:: DATASET

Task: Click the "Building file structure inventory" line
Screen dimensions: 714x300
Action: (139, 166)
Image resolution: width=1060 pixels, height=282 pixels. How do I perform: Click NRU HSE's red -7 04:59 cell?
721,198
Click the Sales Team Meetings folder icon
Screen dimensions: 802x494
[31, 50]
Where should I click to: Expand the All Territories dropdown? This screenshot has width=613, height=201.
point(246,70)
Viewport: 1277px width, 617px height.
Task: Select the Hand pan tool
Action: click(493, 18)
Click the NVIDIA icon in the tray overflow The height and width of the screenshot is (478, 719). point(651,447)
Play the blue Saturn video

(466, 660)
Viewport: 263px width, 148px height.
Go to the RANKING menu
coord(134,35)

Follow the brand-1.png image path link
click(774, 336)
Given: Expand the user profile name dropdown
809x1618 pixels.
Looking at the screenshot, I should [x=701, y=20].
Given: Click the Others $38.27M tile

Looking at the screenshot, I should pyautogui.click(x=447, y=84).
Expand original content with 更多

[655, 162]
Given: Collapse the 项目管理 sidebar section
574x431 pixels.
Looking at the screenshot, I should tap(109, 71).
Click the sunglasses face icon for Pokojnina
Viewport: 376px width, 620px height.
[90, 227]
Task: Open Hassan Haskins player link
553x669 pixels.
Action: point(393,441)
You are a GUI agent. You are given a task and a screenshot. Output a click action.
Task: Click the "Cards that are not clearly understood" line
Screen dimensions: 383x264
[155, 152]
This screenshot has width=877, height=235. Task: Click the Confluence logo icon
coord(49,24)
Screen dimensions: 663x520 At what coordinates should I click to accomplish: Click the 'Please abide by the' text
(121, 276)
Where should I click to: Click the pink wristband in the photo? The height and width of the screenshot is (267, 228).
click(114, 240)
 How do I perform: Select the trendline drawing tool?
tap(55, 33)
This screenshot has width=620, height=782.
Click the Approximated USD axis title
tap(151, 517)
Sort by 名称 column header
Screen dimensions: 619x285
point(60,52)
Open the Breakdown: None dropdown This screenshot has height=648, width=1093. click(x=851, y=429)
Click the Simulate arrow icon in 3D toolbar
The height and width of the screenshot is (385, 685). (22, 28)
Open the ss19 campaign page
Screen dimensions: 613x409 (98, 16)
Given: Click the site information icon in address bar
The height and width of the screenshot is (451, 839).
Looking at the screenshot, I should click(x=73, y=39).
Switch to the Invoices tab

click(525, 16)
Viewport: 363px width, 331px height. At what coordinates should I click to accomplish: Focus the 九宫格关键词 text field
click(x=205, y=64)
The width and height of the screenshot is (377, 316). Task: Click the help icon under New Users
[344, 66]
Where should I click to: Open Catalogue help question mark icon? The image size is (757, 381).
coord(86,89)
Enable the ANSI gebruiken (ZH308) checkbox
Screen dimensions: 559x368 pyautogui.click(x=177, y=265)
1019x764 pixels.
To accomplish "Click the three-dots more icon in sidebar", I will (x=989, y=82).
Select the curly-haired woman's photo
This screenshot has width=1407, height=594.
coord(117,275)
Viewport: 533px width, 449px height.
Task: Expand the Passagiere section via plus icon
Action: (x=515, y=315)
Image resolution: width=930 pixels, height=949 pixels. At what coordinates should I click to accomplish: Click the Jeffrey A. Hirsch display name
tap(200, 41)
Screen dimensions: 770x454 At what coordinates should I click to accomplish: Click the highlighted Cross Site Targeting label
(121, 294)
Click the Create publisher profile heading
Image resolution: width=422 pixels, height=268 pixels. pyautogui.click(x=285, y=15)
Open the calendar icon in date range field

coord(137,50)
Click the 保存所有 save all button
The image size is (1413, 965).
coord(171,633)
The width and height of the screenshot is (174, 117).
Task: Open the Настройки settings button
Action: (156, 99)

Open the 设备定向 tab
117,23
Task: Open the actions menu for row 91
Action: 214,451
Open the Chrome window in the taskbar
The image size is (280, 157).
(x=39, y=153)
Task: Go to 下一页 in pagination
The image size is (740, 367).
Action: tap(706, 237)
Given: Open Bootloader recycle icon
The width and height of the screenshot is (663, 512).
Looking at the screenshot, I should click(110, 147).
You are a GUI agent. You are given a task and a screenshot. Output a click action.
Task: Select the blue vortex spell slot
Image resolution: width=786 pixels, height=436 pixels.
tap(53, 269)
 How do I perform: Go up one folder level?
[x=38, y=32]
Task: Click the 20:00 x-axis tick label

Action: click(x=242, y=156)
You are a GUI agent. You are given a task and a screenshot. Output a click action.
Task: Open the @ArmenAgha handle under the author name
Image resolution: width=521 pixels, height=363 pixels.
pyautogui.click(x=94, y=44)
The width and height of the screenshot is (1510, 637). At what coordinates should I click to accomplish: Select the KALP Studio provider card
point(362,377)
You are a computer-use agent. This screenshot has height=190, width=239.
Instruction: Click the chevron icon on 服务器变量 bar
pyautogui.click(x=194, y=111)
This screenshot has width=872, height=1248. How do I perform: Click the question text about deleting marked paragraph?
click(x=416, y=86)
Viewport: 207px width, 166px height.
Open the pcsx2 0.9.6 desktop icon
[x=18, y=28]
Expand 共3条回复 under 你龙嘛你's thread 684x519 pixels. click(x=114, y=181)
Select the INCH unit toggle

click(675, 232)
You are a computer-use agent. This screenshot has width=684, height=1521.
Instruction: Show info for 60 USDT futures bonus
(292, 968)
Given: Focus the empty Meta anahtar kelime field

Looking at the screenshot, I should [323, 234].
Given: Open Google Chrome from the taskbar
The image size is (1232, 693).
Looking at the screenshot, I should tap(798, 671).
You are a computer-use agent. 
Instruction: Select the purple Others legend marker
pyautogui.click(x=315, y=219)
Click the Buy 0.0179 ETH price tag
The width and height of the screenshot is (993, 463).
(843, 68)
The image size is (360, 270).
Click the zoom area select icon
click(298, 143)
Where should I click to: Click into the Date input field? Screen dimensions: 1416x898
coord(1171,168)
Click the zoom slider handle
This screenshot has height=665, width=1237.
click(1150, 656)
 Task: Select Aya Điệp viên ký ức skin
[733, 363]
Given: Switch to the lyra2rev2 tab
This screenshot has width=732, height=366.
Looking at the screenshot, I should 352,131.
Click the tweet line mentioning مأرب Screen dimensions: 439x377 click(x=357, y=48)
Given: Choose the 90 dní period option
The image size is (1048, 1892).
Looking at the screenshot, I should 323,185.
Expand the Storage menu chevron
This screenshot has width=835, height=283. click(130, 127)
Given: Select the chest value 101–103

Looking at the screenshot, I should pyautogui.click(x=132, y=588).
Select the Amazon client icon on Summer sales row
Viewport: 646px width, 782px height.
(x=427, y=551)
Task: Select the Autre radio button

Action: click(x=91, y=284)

::::

> **WHAT YOU NEED TO DO**:
The lines to show are those in the data above that include "sidebar".

> **TASK RESULT**:
Given: Collapse the 项目管理 sidebar section
To accomplish "Click the three-dots more icon in sidebar", I will (x=989, y=82).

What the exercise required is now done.